Voters still undecided after first forum

CROWNPOINT

Fifteen of the 18 candidates for Navajo Nation president spoke at Monday night’s election forum at Navajo Technical University. And some people weren’t impressed with any of them.

Navajo Times | Ravonelle Yazzie
Monday night’s presidential forum at Navajo Technical University drew a mostly older crowd in Crownpoint.

Jermaine Tom, 28, of Littlewater, New Mexico, an NTU student and employee tasked with picking up trash in the bleachers after the event, admitted he hadn’t even paid much attention to all the rhetoric. “I don’t vote, except at my chapter,” he shrugged. “There’s never a good candidate.”

Pressed to make a choice based on what he had heard that night, he responded, “Maybe Dineh Benally. He’s all right.”

Two veterans, Lester Emerson and David M. Emerson (no relation), groused that they hadn’t heard enough about veterans’ issues, even though nearly every candidate mentioned veterans and several panel members brought them up during the question portion of the forum.

“It’s the same old issues,” scoffed Lester Emerson, 55, of Thoreau, who is vice commander of the Eastern Agency Veterans Association. “Revolving door issues.
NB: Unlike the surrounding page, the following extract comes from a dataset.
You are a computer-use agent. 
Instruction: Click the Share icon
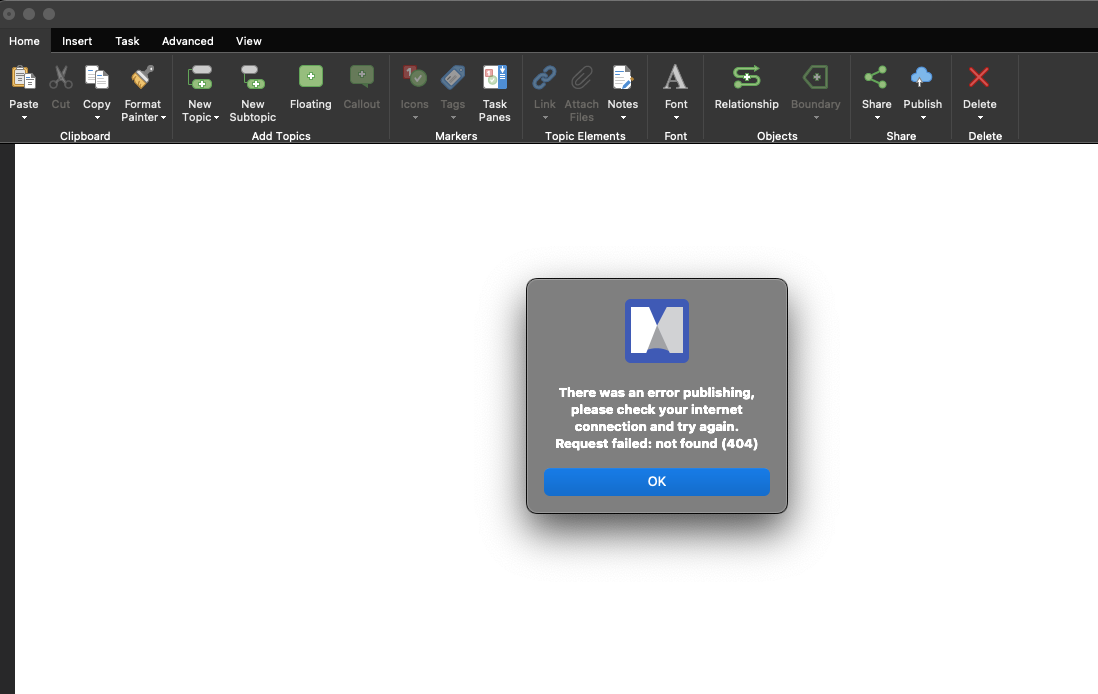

I didn’t hear anything new.”

David Emerson said that though candidates spoke of veterans’ housing, nobody mentioned the corruption in the Navajo Nation Veterans Housing Program, which he is hoping the next president will address. “We lost more than one million to Home Depot,” he said. “To this day there’s no structure” to how the money is spent.

Others had made their minds up before the forum, and nothing they heard changed their loyalties.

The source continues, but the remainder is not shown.